Selected text:
Exploring the Spiritual Through the
Study of Animals

Correspondences of the Bible: The Animals

John Worcester
(Swedenborg Found.: 212 pp., $14.95)

Reviewed by Helene Vachet

 

This was a very difficult book to review because my feeling that the author’s very traditional approach to snakes representing the sensual; apes representing mimicry; and lambs innocence; and so forth, at first, overshadowed the positive contributions of this very unique work.  On reflection, there was much to admire.

Worcester’s description of the elephants having a quickness of perception, an underlying love, and sense of justice is backed with several wonderful stories illustrating this point.  One I particularly liked told of an elephant that was very thin on its master’s return from a trip of several weeks.  The servant in charge of the elephant, in the master’s absence, had not given the elephant his correct amount of food and had pocketed the difference in money.  Upon its owner’s return, the sagacious animal divided the now correct amount of food with its trunk into two portions, ate one half and pointed his trunk to the servant and to the other half of the food until the master understood what had happened.  The book is filled with wonderful stories illustrating differing animal traits in a similar vein.

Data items
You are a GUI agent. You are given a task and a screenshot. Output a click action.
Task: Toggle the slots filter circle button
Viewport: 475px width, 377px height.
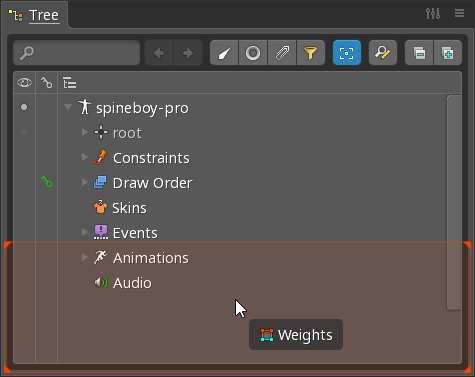point(253,53)
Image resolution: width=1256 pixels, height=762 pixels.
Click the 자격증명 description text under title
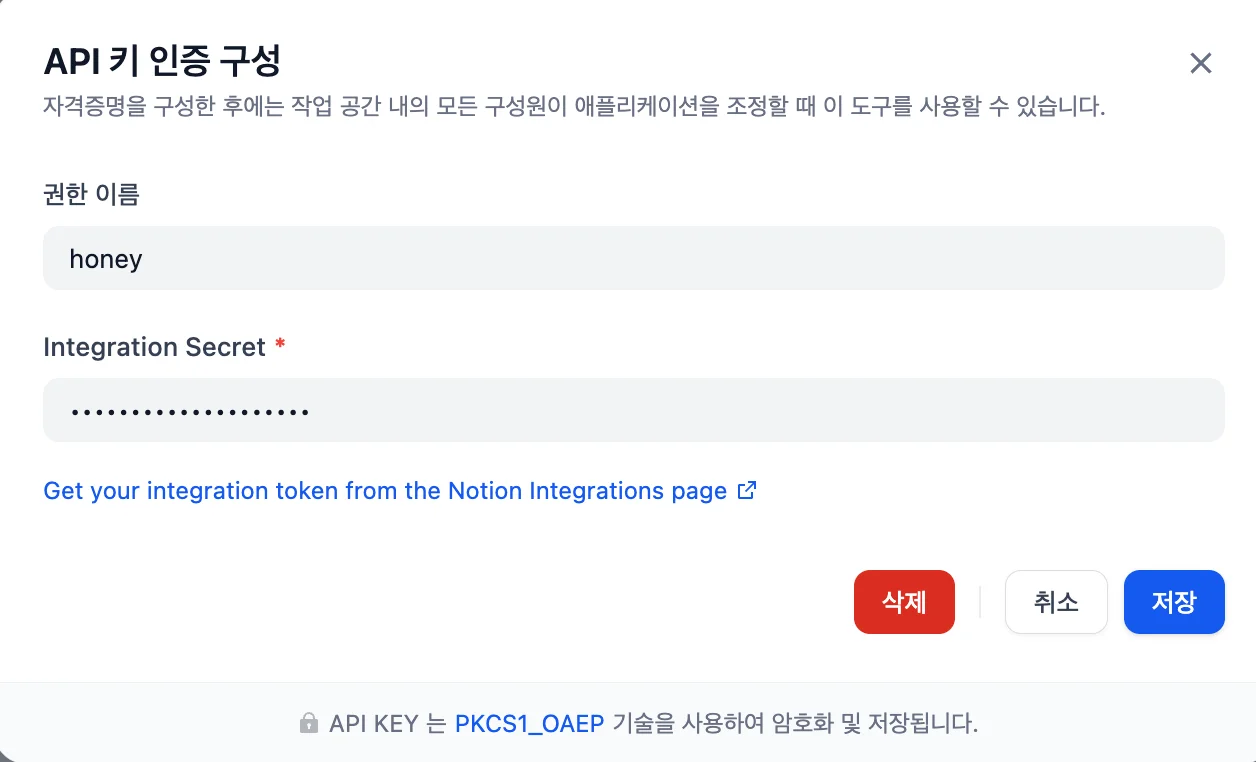point(573,106)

Required actions:
1) In the book review, what did the servant do while the elephant's master was away?
2) List every kind of animal the book review mentions.

Responses per task:
1) The servant didn't give the elephant its correct amount of food and pocketed the difference in money.

2) Snakes, apes, lambs, elephants